Shane O'Sullivane (USYD)

The First Broadband Circular Polarization Spectrum of an AGN Jet -- Shane O'Sullivane Colloquium

Abstract

Both the three-dimensional magnetic field structure and particle composition of AGN jets are still not well constrained. Detecting continuum circularly-polarized radio emission from AGN jets is potentially a very powerful diagnostic of the jet magnetic field and particles since, unlike linear polarization, it is expected to remain almost completely unmodified by external screens. There are many predictions for the origin of the circular polarization emission in radio-loud AGN and determining the correct model can potentially constrain the polarity of the black hole/accretion disk magnetic field as well as the black hole spin/direction of rotation of the accretion disk.
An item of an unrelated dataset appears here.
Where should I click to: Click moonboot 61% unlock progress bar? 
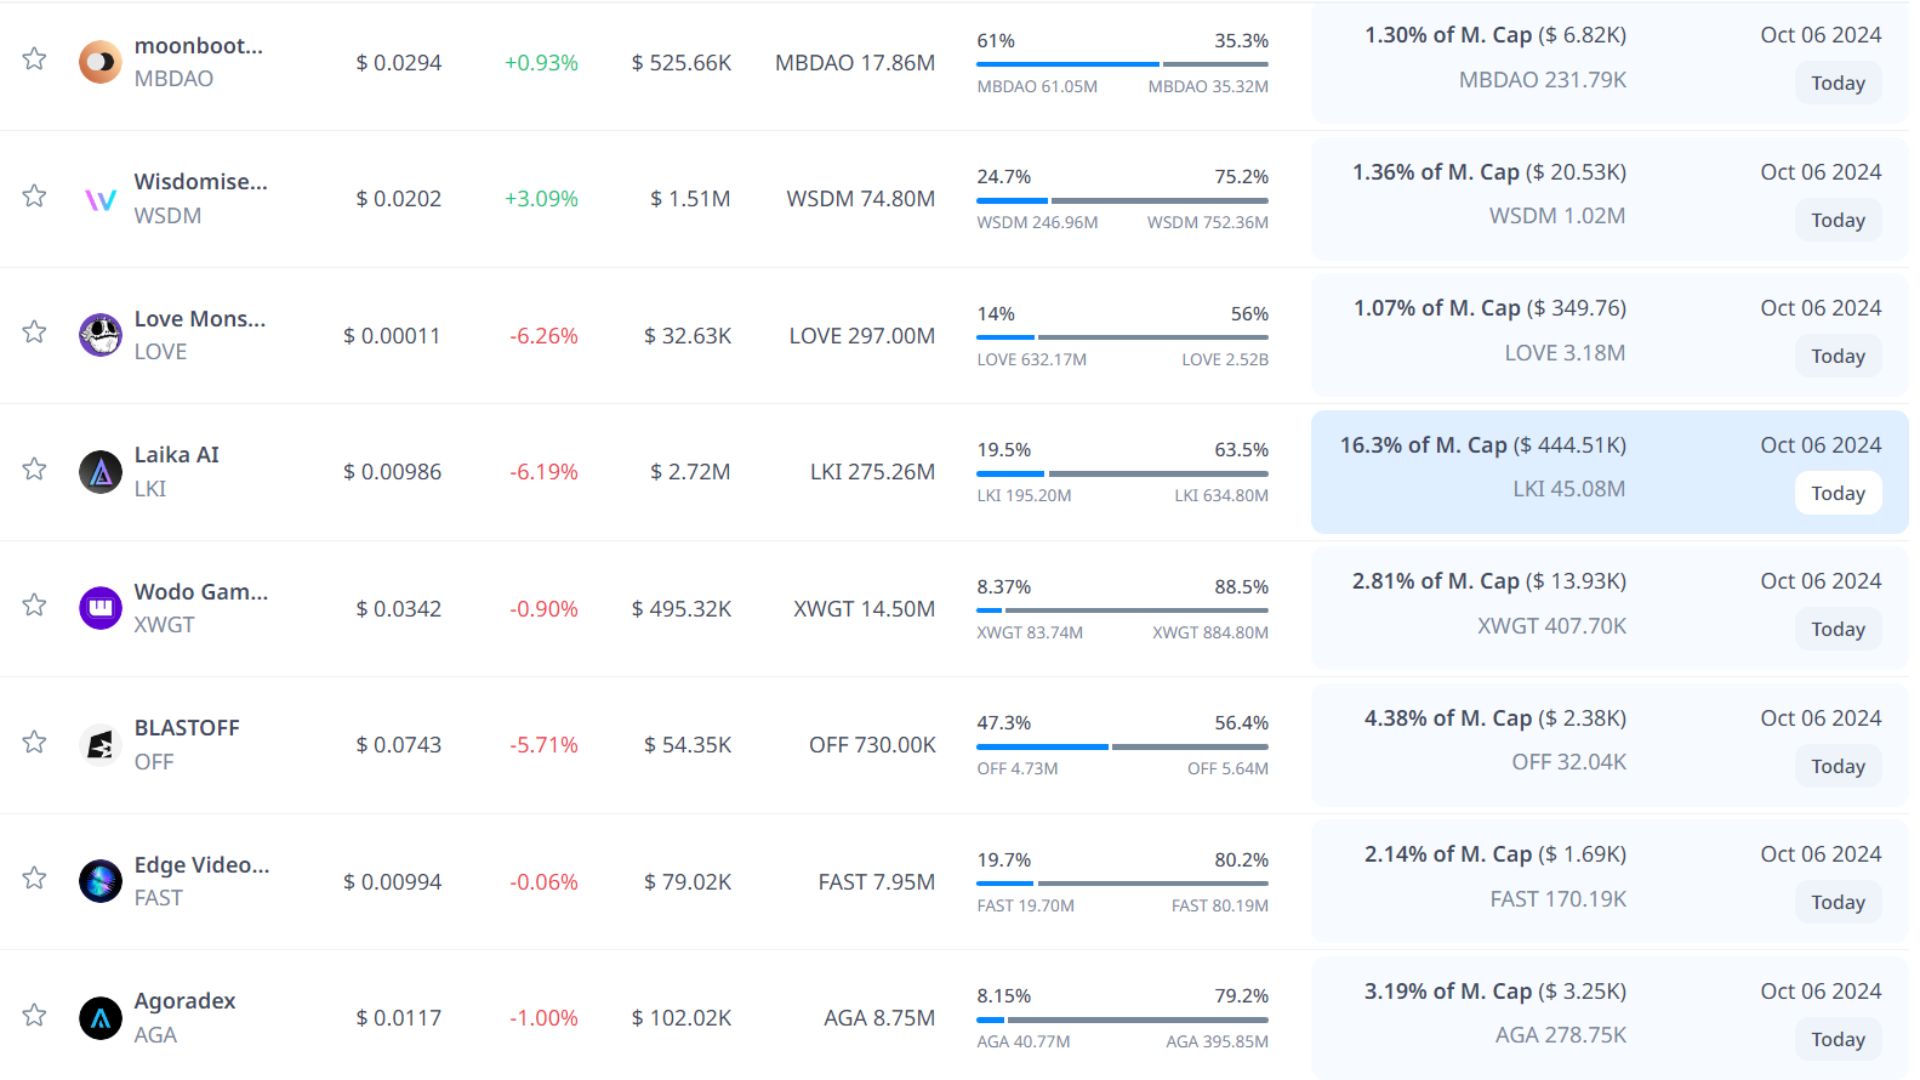tap(1122, 64)
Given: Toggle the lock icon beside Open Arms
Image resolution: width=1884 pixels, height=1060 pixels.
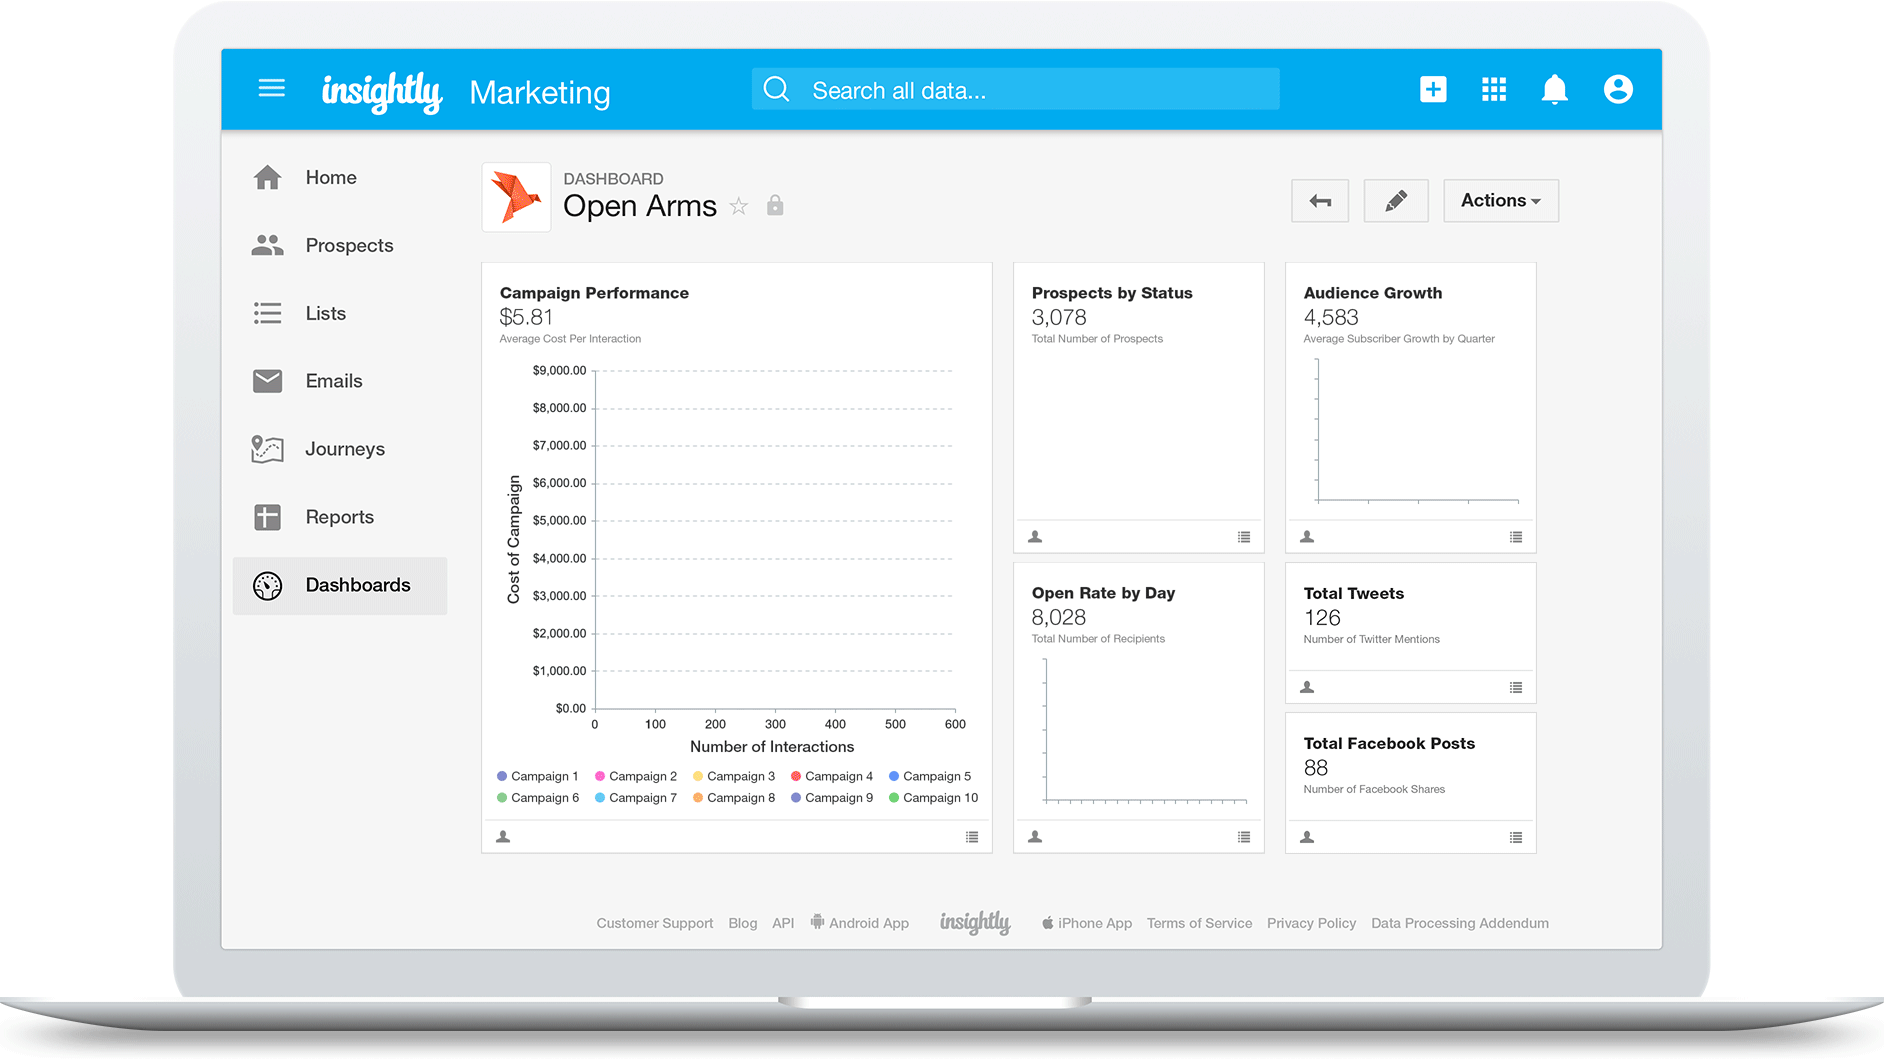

We present full-polarization observations of PKS B2126-158 from 1 to 10 GHz with the ATCA, determining for the first time, the circular polarization (CP) spectrum of a relativistic AGN jet. From 1.5 to 6.5 GHz, the percentage CP increases with frequency, implying that the emission is coming from a region with a range of optical depths, as expected for an inhomogeneous, conically self-similar jet. From 8 to 10 GHz, the percentage CP decreases rapidly with frequency, ruling out purely intrinsic synchrotron CP emission and conclusively supporting a model in which some linear polarization is converted to CP within the jet. Further study of the full-Stokes emission of PKS B2126-158, in conjunction with detailed radiative transfer simulations, will enable us to develop a robust model against which other AGN jet systems can be tested.